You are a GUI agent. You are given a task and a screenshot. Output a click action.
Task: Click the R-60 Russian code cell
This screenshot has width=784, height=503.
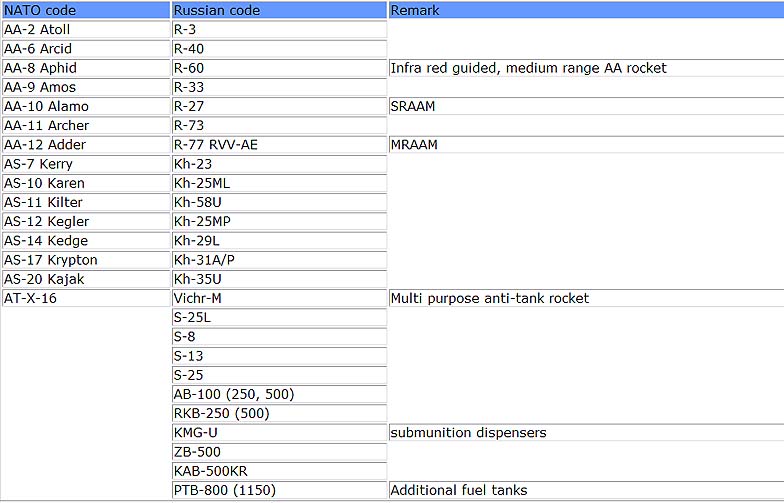(190, 68)
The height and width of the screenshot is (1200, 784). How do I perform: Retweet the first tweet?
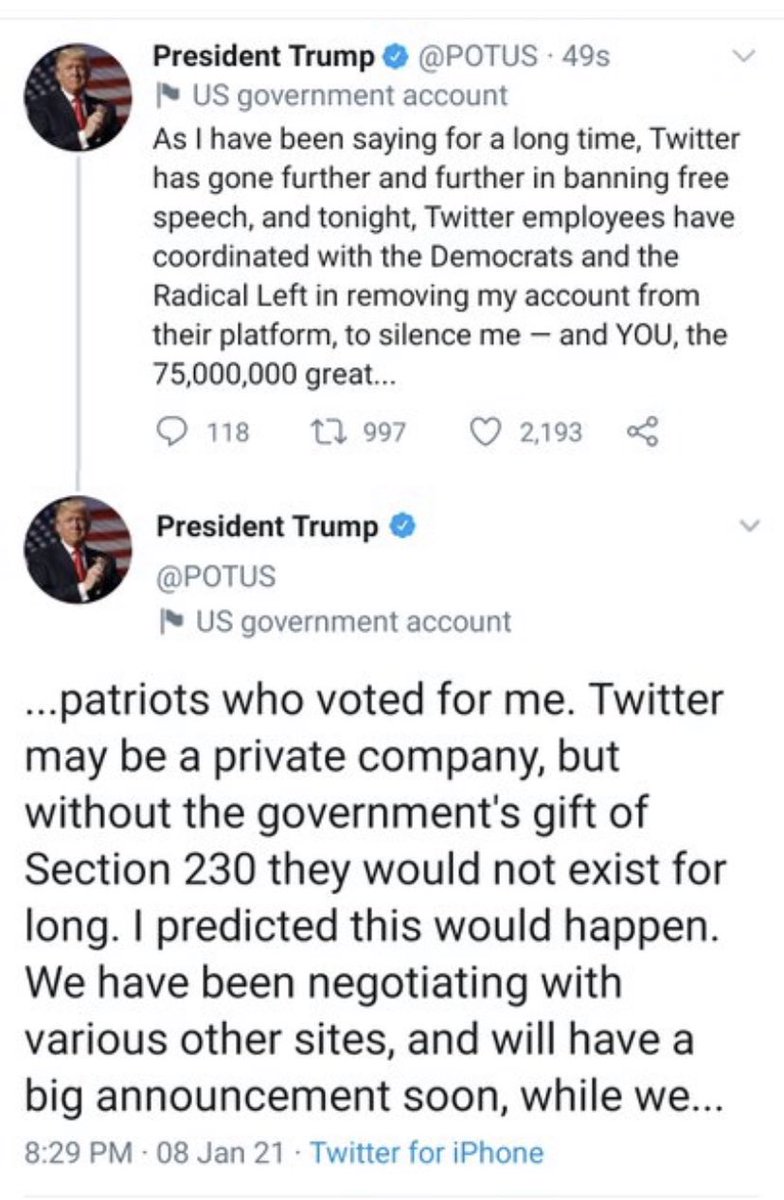326,431
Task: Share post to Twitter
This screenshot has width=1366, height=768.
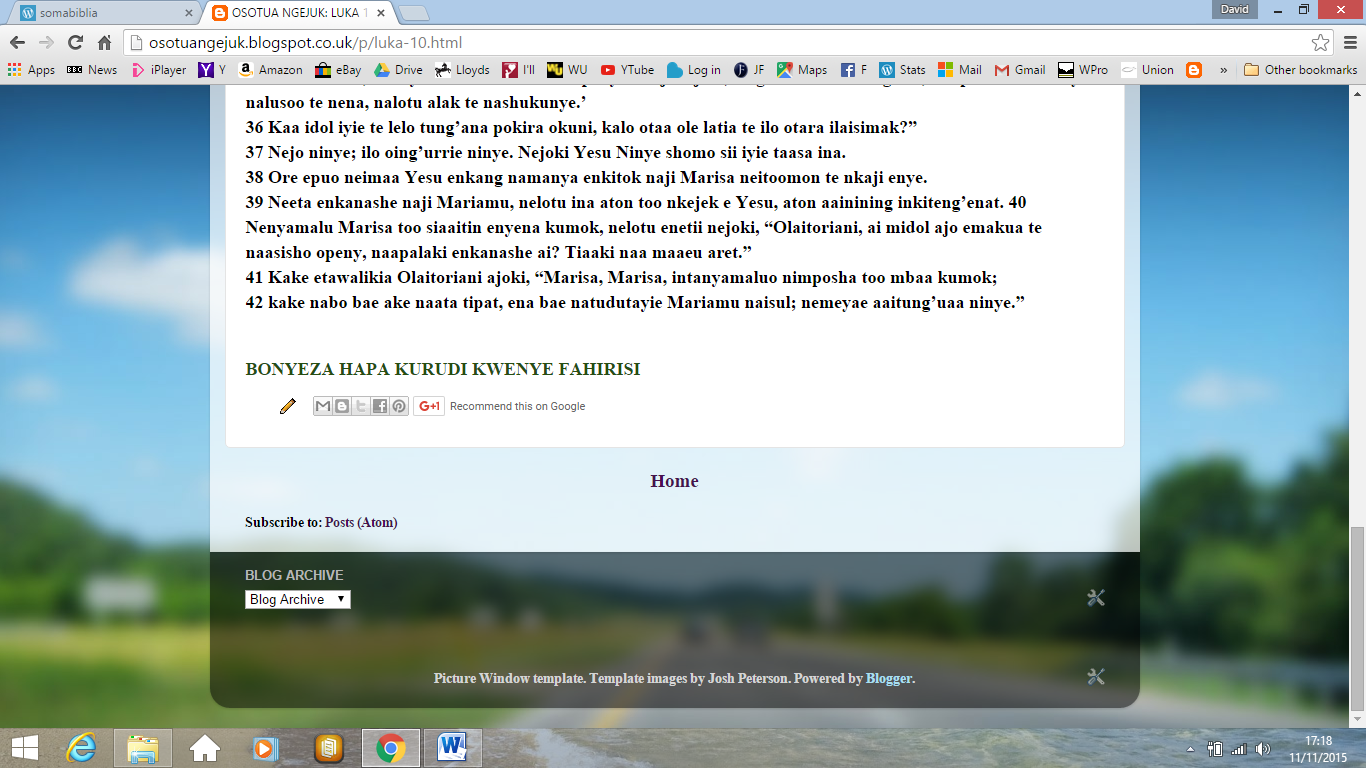Action: [361, 406]
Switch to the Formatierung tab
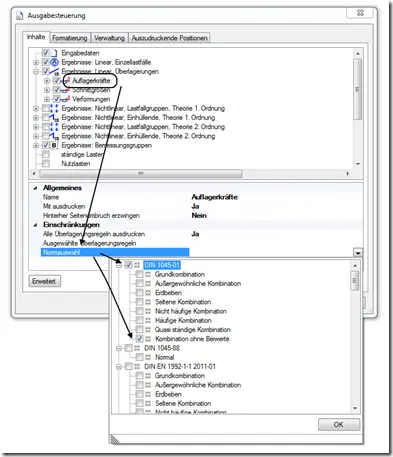This screenshot has width=393, height=457. [70, 38]
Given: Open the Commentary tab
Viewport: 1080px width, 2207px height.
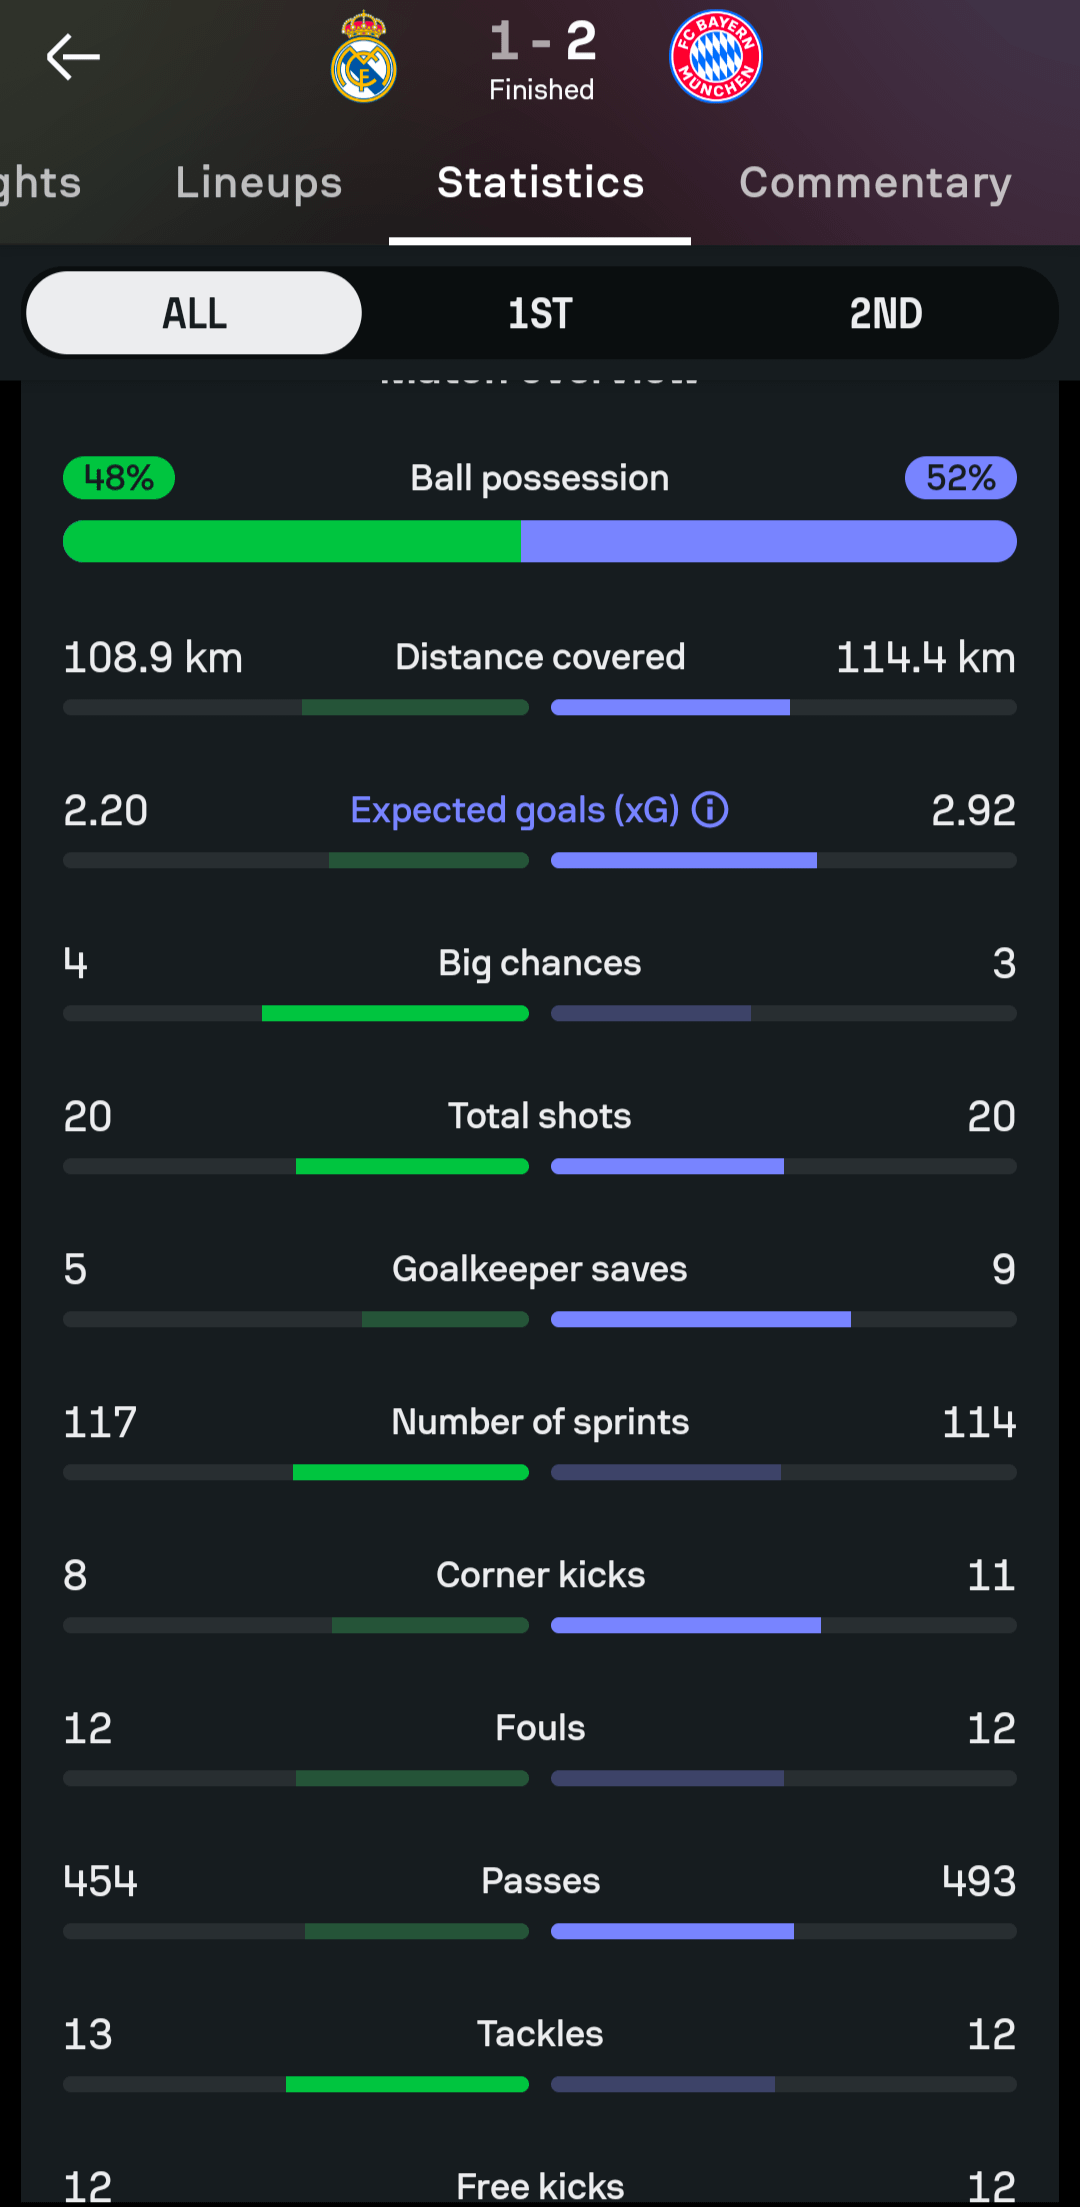Looking at the screenshot, I should tap(875, 183).
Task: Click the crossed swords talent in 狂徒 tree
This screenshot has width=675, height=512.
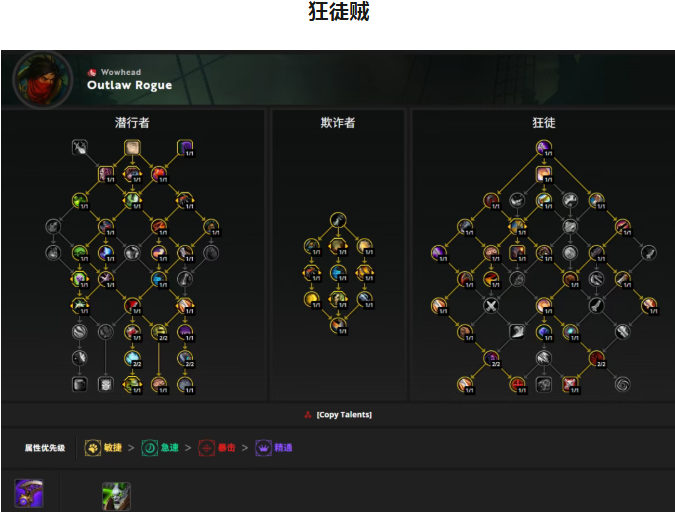Action: click(x=491, y=306)
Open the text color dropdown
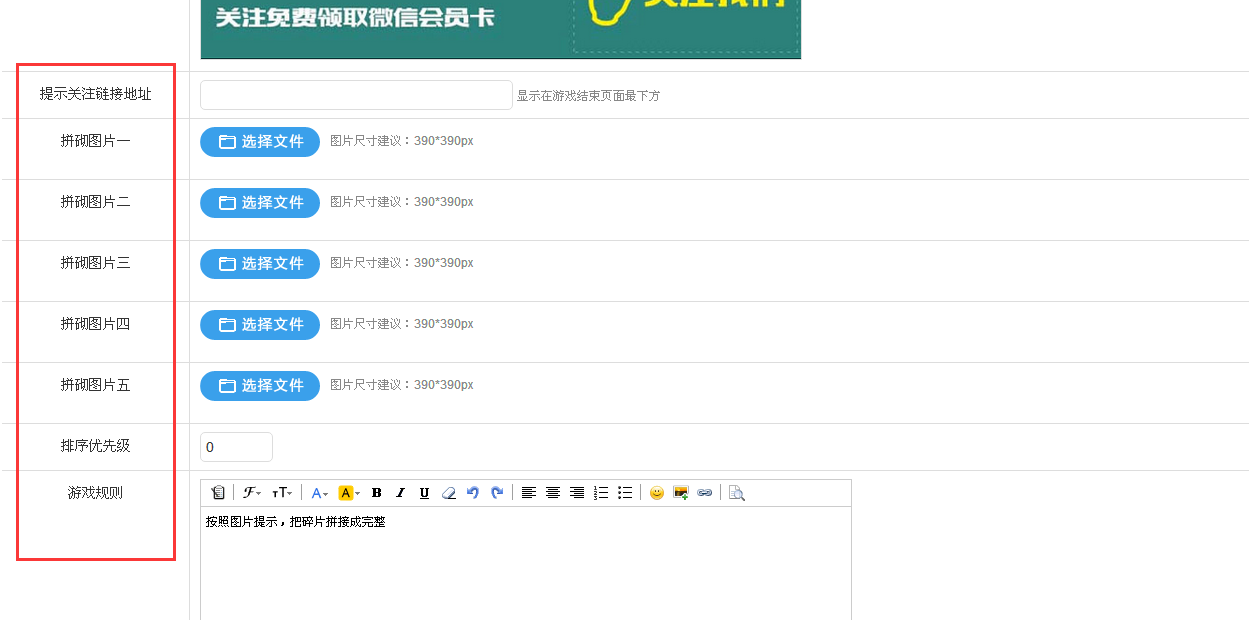This screenshot has height=620, width=1249. click(x=319, y=493)
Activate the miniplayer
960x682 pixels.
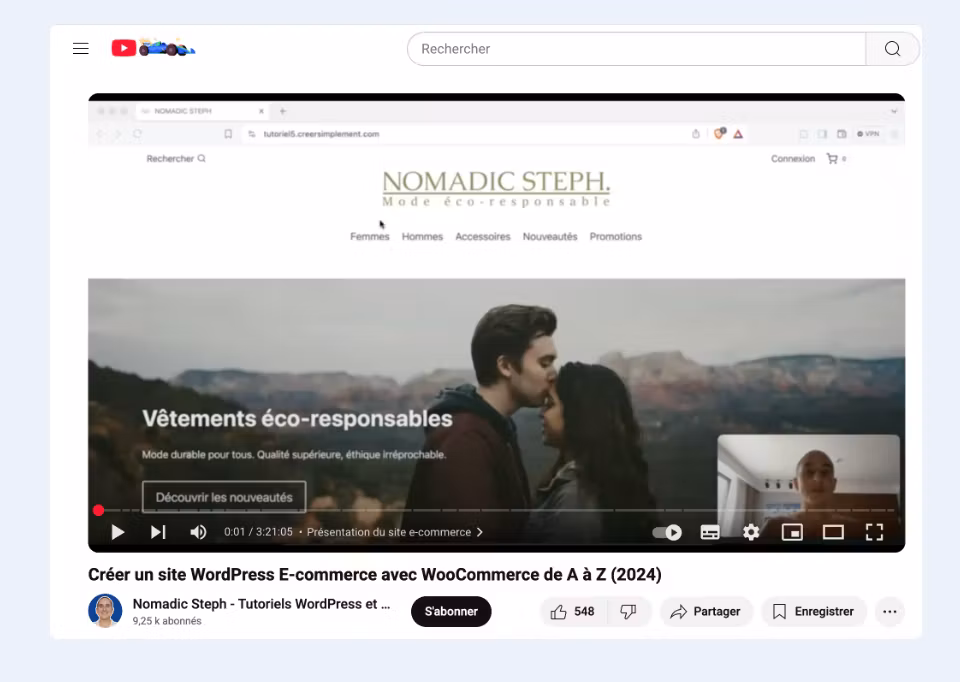(x=792, y=532)
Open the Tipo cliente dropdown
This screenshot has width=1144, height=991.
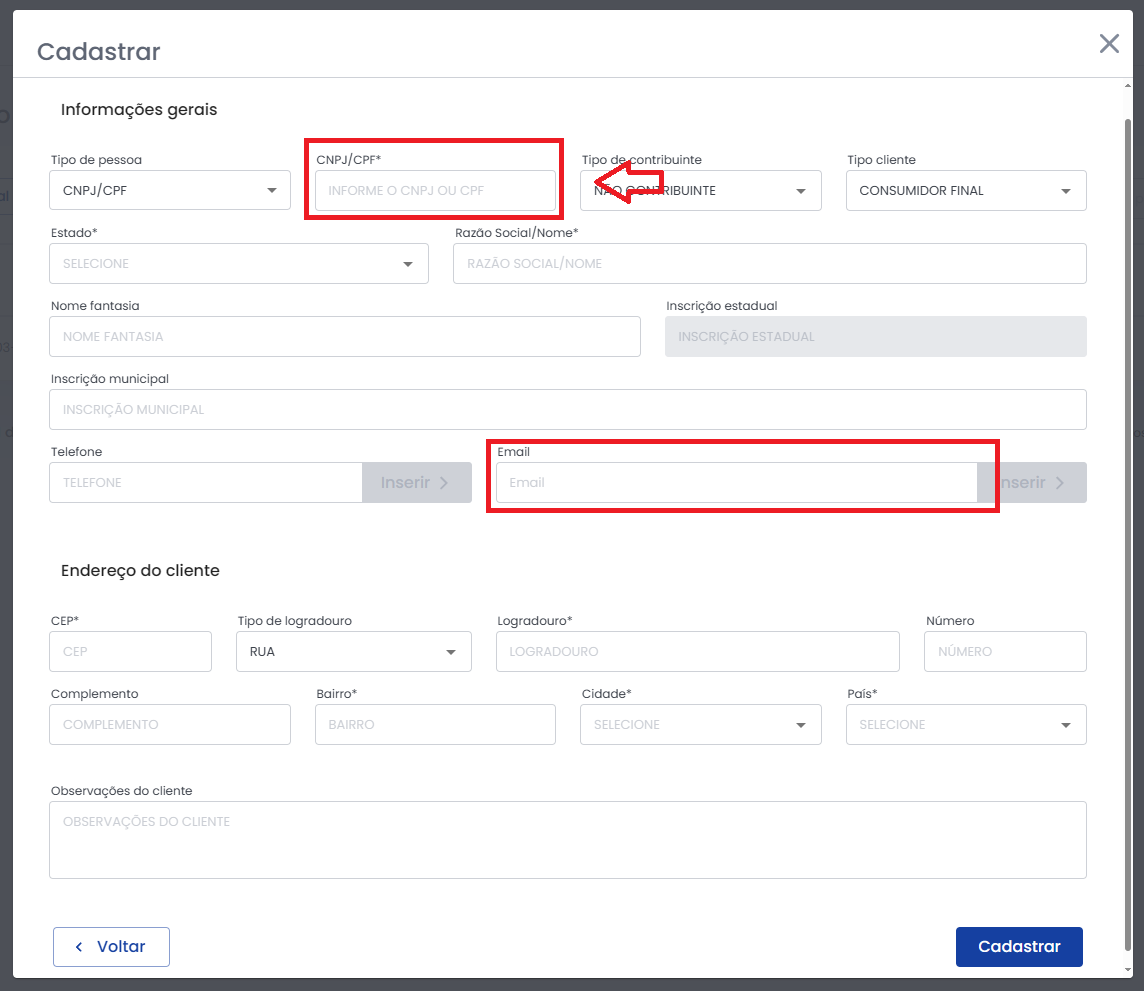(965, 190)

——————

Before you return the listing, strip out its pictures; all else must match exactly.

**FINAL ANSWER**
You are a GUI agent. You are given a task and a screenshot. Output a click action.
Task: Click the R-60 Russian code cell
This screenshot has width=784, height=503.
(190, 68)
The height and width of the screenshot is (1200, 784). How do I perform: Retweet the first tweet?
326,431
Task: Share post to Twitter
This screenshot has width=1366, height=768.
Action: [361, 406]
Switch to the Formatierung tab
This screenshot has width=393, height=457. [70, 38]
Given: Open the Commentary tab
Viewport: 1080px width, 2207px height.
Looking at the screenshot, I should tap(875, 183).
Task: Click the crossed swords talent in 狂徒 tree
This screenshot has width=675, height=512.
Action: click(x=491, y=306)
Open the text color dropdown
This screenshot has height=620, width=1249. click(x=319, y=493)
Activate the miniplayer
960x682 pixels.
(x=792, y=532)
Open the Tipo cliente dropdown
This screenshot has width=1144, height=991.
(965, 190)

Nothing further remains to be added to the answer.